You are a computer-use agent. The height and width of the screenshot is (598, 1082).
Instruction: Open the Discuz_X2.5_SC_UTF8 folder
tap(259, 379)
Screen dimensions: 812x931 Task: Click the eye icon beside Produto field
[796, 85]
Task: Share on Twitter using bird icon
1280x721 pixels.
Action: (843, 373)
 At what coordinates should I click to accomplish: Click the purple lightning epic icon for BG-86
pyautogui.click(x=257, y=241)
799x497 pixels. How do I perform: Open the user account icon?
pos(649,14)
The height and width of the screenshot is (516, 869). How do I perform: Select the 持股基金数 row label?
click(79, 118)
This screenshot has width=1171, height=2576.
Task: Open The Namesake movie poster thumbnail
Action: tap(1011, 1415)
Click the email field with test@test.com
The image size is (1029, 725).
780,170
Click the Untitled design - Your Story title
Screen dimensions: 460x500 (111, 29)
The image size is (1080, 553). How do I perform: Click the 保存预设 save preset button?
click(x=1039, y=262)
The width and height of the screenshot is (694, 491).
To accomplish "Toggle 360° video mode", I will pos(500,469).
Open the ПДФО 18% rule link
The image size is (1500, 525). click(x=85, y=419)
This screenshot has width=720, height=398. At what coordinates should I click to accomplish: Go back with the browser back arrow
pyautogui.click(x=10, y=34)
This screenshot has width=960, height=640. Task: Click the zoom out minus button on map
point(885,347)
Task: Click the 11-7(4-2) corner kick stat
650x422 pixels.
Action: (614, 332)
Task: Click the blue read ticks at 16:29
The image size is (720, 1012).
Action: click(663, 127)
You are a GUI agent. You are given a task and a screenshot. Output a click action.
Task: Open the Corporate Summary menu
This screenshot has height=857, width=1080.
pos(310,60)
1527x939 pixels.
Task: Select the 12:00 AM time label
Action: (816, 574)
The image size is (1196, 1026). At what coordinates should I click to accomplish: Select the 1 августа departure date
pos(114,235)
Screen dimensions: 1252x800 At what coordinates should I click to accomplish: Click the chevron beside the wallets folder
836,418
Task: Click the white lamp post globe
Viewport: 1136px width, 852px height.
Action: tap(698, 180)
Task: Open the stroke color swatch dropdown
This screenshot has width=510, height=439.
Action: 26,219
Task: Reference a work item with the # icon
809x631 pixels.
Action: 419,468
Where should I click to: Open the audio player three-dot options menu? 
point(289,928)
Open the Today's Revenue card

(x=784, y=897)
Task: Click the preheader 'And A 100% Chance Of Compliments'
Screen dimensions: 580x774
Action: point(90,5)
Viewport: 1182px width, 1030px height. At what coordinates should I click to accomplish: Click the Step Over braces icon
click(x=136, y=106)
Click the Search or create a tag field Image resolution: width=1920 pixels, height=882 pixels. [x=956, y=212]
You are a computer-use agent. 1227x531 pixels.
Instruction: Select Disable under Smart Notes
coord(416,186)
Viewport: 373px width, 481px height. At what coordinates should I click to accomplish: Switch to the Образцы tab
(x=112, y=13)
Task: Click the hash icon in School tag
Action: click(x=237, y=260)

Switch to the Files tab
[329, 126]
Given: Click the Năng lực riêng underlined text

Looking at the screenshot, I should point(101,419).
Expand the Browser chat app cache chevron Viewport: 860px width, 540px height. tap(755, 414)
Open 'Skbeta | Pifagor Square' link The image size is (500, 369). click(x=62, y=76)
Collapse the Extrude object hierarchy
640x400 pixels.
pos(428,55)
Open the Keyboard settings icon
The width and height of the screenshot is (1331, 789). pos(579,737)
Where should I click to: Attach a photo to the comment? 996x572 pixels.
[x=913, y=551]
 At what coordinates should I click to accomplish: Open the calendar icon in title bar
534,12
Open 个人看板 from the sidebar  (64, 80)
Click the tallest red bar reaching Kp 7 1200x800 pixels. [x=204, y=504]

□ □ □ □ □

Check every line of the data, and copy the ones that contain "computer".

You are a computer-use agent. The height and width of the screenshot is (598, 1082).
You are a computer-use agent. 1227x531 pixels.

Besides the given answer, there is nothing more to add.